Records for processing
☆ ☆ ☆

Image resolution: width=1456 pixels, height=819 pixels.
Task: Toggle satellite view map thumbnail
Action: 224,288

☆ ☆ ☆

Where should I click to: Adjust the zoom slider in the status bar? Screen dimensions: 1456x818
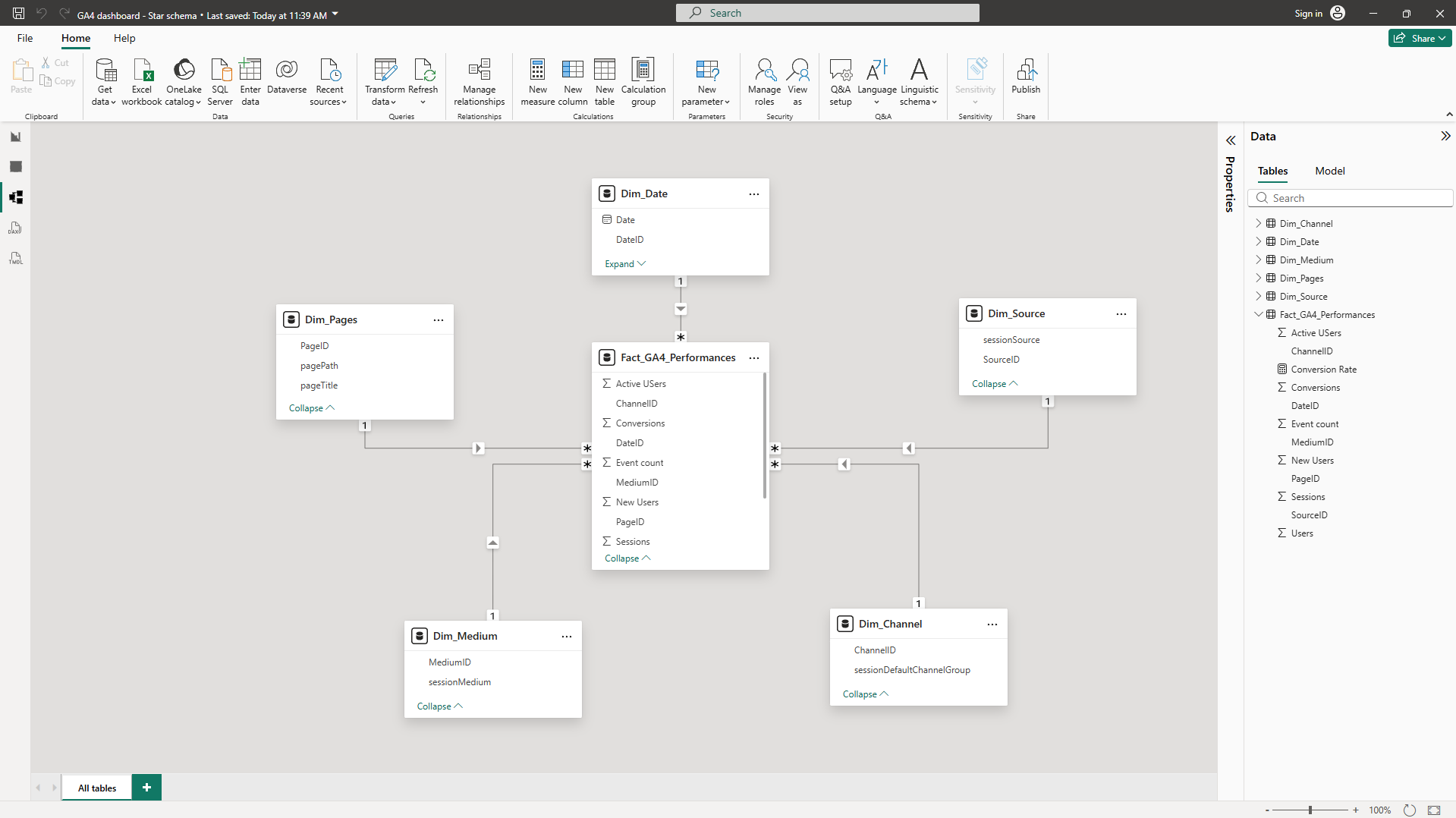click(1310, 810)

☆ ☆ ☆

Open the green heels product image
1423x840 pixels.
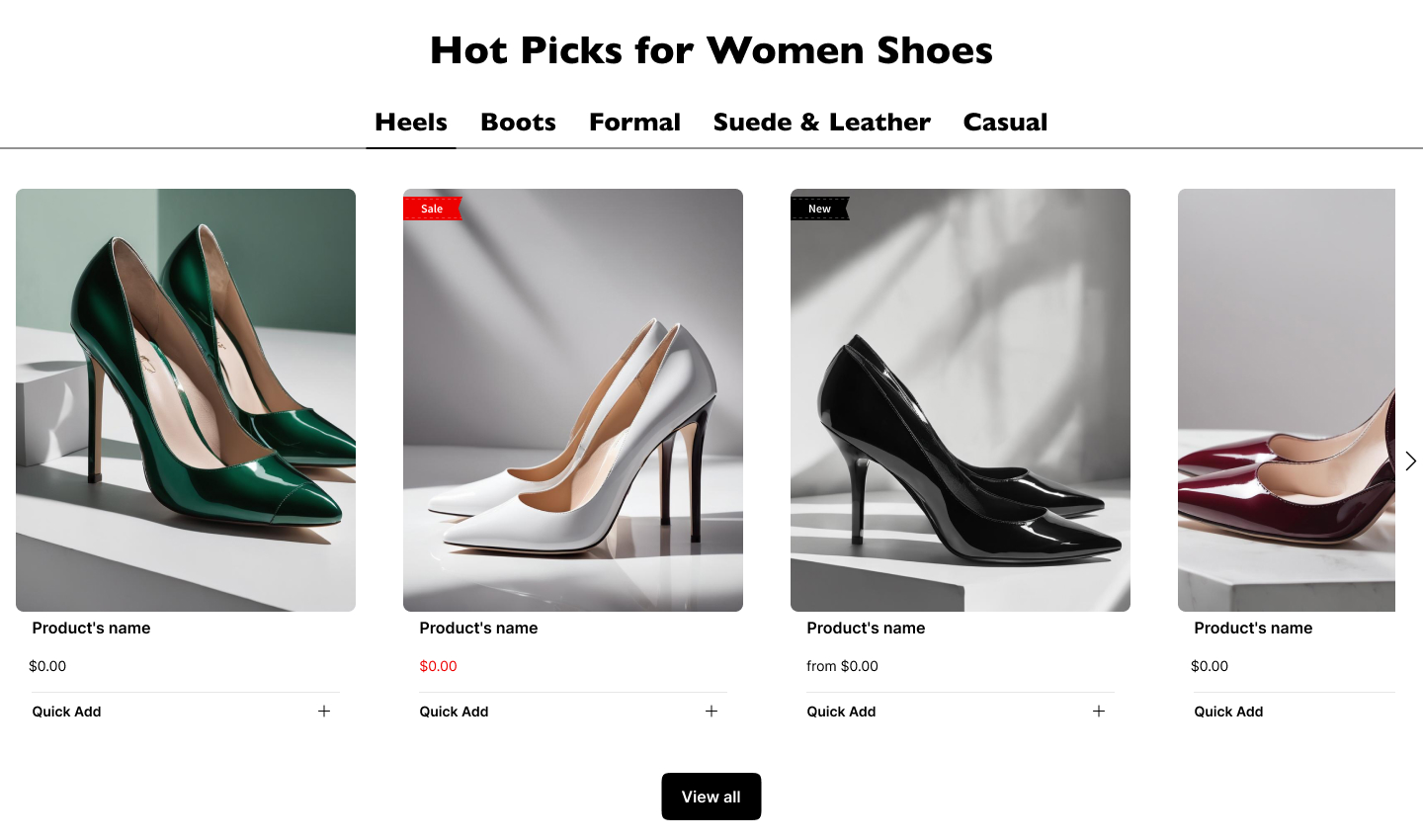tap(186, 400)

☆ ☆ ☆

Task requirements
Copy out the lines from the line containing "Where should I" to the line containing "click(1310, 810)", both included, word for word, omitting the pictures.

Exercise answer
Where should I click to: Adjust the zoom slider in the status bar? Screen dimensions: 1456x818
click(1310, 810)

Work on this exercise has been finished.